The Guest Blog

Guest post by Ana Cristina Sánchez Delgado, Volunteer of Biderbost, Boscan & Rochin (BB&R)

 

It is really difficult to summarise the three experiences I have had with Erasmus+ in a few simple lines. The first project in which I participated was “Crossing Cultural Borders: A North-South Exchange” (in June 2015 in Vevang, Norway). Although I am still a girl, at 16 I was much more. The change was bigger than it seemed at first glance. It was one of those experiences that marked me so intensely, that I recognise that I was not aware of it until several months passed. After all, it was one of the first times I was outside of Spain. But it was not the only thing. Even though several of my friends participated with me, the union that I have with them since then is unparalleled. Moreover, most of the participants, as well as the rest of my Spanish colleagues, I barely knew them.

 

 

In addition, we were very lucky to meet people who match or connected with us in such a natural way, that we did not believe it. Today I can say that those Norwegian boys and girls are my friends. I’m not exaggerating if I say it was one of the best experiences I’ve had in my life. I remember Norway with a lot of love: the teachers who accompanied us, the organisers, all the participants, and the families who collaborated (since then, going back there is like feeling at home). Although the people were the best of the experience, the activities and experiences that we had continue to enrich me today: the initiative, desire, enthusiasm and creativity reigned with us. On the other hand, learning about the differences and similarities between both countries filled me immensely. All the above seems to me to be essential for a cultural exchange; for an Erasmus+ project.

 

The second Erasmus+ project in which I participated was: “Stand-Up Psychology for Youth” (in December of 2017 in Iasi, Romania). The people I met there is the best memory I have. Together, youngsters from Spain, Italy and Romania, we learned about the independence process of European youth. It was very interesting and instructive. Last February I returned to Norway to participate as co-organiser in my third Erasmus+ project: “Activating Youth: Non-Violent Communication”. And every time I get more excited.

 

I have always defended that travelling opens the mind. Going one step further, thank you to Erasmus+ I believe that there is no better way to travel than doing it with the native people of a country. That’s when a trip really enriches you.

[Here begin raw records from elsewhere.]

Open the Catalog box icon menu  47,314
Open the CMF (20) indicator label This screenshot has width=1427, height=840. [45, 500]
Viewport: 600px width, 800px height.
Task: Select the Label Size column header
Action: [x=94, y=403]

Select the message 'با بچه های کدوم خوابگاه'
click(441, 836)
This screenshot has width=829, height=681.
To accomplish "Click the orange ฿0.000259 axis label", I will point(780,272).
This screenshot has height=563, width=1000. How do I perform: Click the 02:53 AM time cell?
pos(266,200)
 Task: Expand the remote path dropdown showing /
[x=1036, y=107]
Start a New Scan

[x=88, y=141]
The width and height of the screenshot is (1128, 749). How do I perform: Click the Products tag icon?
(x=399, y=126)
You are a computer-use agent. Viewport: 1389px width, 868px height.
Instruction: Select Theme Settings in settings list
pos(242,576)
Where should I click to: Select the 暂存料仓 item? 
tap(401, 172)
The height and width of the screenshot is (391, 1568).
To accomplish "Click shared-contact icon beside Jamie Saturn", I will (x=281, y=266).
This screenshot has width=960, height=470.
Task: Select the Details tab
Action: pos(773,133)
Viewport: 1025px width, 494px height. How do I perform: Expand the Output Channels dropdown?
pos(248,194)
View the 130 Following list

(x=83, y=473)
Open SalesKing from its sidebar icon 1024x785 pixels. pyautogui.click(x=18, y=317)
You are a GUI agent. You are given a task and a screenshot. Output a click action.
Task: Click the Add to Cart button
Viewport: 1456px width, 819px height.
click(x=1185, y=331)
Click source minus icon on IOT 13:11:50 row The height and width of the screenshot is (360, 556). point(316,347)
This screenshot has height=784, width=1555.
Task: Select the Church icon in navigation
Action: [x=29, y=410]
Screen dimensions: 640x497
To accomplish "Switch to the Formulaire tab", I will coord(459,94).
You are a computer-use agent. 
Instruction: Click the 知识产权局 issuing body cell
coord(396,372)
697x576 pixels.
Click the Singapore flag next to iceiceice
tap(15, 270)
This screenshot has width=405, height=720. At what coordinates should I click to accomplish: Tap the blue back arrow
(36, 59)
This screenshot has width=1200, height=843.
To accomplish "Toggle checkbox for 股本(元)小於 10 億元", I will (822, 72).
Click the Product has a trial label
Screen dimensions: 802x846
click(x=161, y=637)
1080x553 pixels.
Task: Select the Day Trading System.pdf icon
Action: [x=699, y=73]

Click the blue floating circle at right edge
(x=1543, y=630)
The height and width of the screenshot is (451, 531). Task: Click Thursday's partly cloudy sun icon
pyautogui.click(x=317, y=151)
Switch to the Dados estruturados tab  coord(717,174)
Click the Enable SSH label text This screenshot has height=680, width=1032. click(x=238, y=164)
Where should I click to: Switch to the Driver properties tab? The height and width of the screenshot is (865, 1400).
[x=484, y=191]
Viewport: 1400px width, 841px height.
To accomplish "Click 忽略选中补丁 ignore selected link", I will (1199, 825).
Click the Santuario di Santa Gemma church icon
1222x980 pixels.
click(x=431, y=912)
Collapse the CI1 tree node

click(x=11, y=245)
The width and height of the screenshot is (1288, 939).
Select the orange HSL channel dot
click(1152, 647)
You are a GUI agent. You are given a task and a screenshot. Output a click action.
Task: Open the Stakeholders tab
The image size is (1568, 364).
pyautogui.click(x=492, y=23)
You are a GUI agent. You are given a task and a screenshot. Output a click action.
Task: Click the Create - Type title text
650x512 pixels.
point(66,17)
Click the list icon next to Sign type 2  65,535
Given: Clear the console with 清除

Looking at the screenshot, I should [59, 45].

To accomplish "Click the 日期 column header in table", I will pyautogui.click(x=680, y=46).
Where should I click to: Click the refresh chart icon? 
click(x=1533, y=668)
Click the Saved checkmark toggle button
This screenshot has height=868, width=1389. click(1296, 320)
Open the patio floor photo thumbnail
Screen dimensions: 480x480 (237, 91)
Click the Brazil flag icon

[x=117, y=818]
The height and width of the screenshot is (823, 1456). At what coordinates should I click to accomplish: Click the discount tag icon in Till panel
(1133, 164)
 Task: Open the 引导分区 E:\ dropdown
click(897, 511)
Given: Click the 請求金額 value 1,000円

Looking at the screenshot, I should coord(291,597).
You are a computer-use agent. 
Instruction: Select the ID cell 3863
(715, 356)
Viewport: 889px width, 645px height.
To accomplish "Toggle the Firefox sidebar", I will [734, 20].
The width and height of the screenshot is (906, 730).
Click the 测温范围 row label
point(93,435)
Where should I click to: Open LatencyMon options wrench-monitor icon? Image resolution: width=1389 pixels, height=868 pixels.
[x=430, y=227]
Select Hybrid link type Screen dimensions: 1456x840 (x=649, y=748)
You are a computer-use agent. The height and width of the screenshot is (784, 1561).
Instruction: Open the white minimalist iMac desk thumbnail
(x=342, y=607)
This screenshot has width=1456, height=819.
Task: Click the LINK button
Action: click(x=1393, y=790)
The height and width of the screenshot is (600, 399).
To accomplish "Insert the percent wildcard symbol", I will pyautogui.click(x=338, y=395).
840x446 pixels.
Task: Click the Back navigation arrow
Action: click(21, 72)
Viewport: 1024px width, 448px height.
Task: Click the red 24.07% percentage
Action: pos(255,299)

I would love that my friends and other young people in the world could have the same opportunity I had. Because Erasmus+ has been a gift for me. Moreover, to be able to learn from topics that go out of the ordinary, that you do not study at the school or at the university, it broadens your field of vision, your expectations and your curiosity. For me, Erasmus+ allows young people to be committed to society. Nonconformists who believe in creating a better world.

 

This text was born in the framework of the project “Activating Youth: Non-Violent Communication”. This project was coordinated by Vevang Vel (Norway), Biderbost, Boscan & Rochin (Spain) and HDA Cardiff (Wales), and funded by the Erasmus + program of the European Commission.